◆ EXERCISE PROMPT ◆
In the forum thread about querying Harlequin, why does Raging_Hopeful first suggest getting an agent? Answer in one to three sentences.

◆ DOCUMENT SEGMENT ◆
# Harlequin



## Cat Laurelle (Aug 9, 2011)

I will likely query Harlequin with my Regency Romance soon. Can anyone give me an insiders info. on them, or experiences with that company? I appears gigantic, or at least it serves so many sub-genres it appears to be.


----------



## Raging_Hopeful (Aug 12, 2011)

As far as I understand it, it IS gigantic. I would venture to say it is one of the largest romance publishers out there. That being said, I would imagine they receive a HUGE amount of unsolicitied MS. Do you have an agent or have you considered trying to have one represent you? With dealing with the large publishers, I have heard favorable comments about having a good agent who knows his or her stuff. They can also, sometimes, get your work read by certain contacts they may have within such a large publishing company. 

I don't know much about the romance genre but those are just my general publishing thoughts. Good luck!


----------



## Cat Laurelle (Aug 12, 2011)

Maybe I'll do more research on getting an agent? I just have zero funds to contribute and have no idea if they as for money up-front to represent a person like me who is a first time seller?


----------



## Raging_Hopeful (Aug 12, 2011)

Uhhh NO. In fact, if an agent asks you for money, run far away. The Writer's Market (book) is a great reference guide to getting an agent and what to look out for. Also, utilize the Predators and Editors website (Preditors & Editors) which will tell you reviews and provide information on the reputation of Agents and Editors that might be less than honest. 

Having an agent seems to be in one's best interest, as long as they are a good one. Again, lots of research and read up on how to land an agent.


----------



## Cat Laurelle (Aug 12, 2011)

Thanks for telling me? How easy is it to get someone to represent you? Do they just want to see exerpts of your work and then consider you or your whole resume? I had a media only focused one that included my freelance journalism, and volunteer radio show producing.


----------



## Raging_Hopeful (Aug 15, 2011)

Every agent is different. They will likely want to know your _writing _resume but many are willing to represent unpublished authors if they see potential in the work. The Writers Digest book I suggested lists agents and their expectations as far as what to send them. A likely format will be a query letter, a synopsis, any writing credits you have, and a portion of your work. They rarely ask for the entire MS up front. They can determine from the first chapter or so whether they want to represent it. But again, every agent is different and it will require research and careful consideration on your part. Agents are NOT required, you can query many big publishers without one but it seems it has led to success for many people. Also networking is important, meeting people who can pass your work on is helpful too. That can be done at writing conferences and the like.


----------



## Cat Laurelle (Aug 15, 2011)

Yep, thanks, I'm here to network and learn.


----------

◆ COLLECTED DATA ◆
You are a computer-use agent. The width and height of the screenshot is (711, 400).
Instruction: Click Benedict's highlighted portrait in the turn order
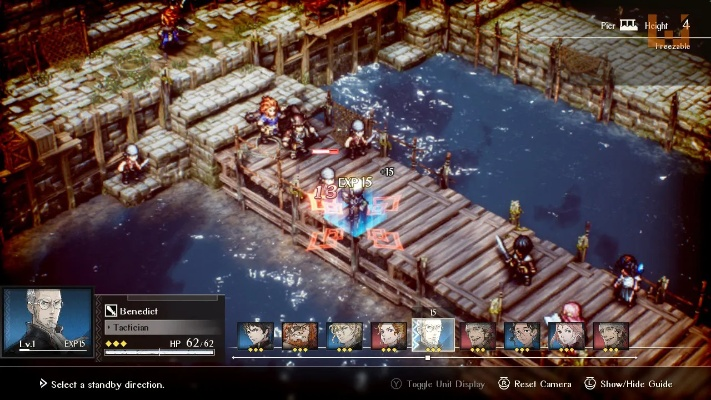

◆ RESPONSE ◆
Harlequin is huge and probably receives a great many unsolicited manuscripts, and Raging_Hopeful has heard good things about having a knowledgeable agent when dealing with large publishers. An agent can also sometimes get the work read through contacts inside such a big company.